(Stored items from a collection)
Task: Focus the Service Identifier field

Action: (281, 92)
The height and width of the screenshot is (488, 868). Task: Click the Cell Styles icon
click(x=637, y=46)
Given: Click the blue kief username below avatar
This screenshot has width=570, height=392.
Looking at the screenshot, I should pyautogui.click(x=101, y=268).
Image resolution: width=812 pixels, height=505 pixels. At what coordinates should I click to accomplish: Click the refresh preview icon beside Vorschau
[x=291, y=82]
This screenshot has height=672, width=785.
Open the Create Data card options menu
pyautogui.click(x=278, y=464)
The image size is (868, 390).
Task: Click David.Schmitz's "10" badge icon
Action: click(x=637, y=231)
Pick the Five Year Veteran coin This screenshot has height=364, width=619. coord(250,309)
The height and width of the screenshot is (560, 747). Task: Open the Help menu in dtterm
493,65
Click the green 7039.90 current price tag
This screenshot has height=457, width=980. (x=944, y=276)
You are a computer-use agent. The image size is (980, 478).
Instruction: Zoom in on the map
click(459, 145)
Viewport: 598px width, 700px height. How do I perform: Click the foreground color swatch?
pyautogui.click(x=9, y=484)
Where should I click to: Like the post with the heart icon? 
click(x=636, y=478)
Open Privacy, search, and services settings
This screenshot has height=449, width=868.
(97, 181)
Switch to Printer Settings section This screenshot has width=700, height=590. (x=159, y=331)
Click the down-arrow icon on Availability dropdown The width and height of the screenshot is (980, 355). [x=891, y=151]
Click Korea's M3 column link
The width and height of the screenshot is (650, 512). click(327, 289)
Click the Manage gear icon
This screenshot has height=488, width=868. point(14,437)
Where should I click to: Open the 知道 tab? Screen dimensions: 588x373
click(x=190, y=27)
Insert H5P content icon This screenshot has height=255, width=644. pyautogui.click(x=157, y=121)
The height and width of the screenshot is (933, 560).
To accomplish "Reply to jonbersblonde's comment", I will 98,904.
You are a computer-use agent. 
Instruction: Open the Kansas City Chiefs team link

# Your instructions:
The answer should consist of the lines from the one with "Open Privacy, search, and services settings" through the last line of the entries, duplicated exactly and nothing more.

# Task response:
Open Privacy, search, and services settings
This screenshot has height=449, width=868.
(97, 181)
Switch to Printer Settings section This screenshot has width=700, height=590. (x=159, y=331)
Click the down-arrow icon on Availability dropdown The width and height of the screenshot is (980, 355). [x=891, y=151]
Click Korea's M3 column link
The width and height of the screenshot is (650, 512). click(327, 289)
Click the Manage gear icon
This screenshot has height=488, width=868. point(14,437)
Where should I click to: Open the 知道 tab? Screen dimensions: 588x373
click(x=190, y=27)
Insert H5P content icon This screenshot has height=255, width=644. pyautogui.click(x=157, y=121)
The height and width of the screenshot is (933, 560).
To accomplish "Reply to jonbersblonde's comment", I will 98,904.
You are a computer-use agent. 
Instruction: Open the Kansas City Chiefs team link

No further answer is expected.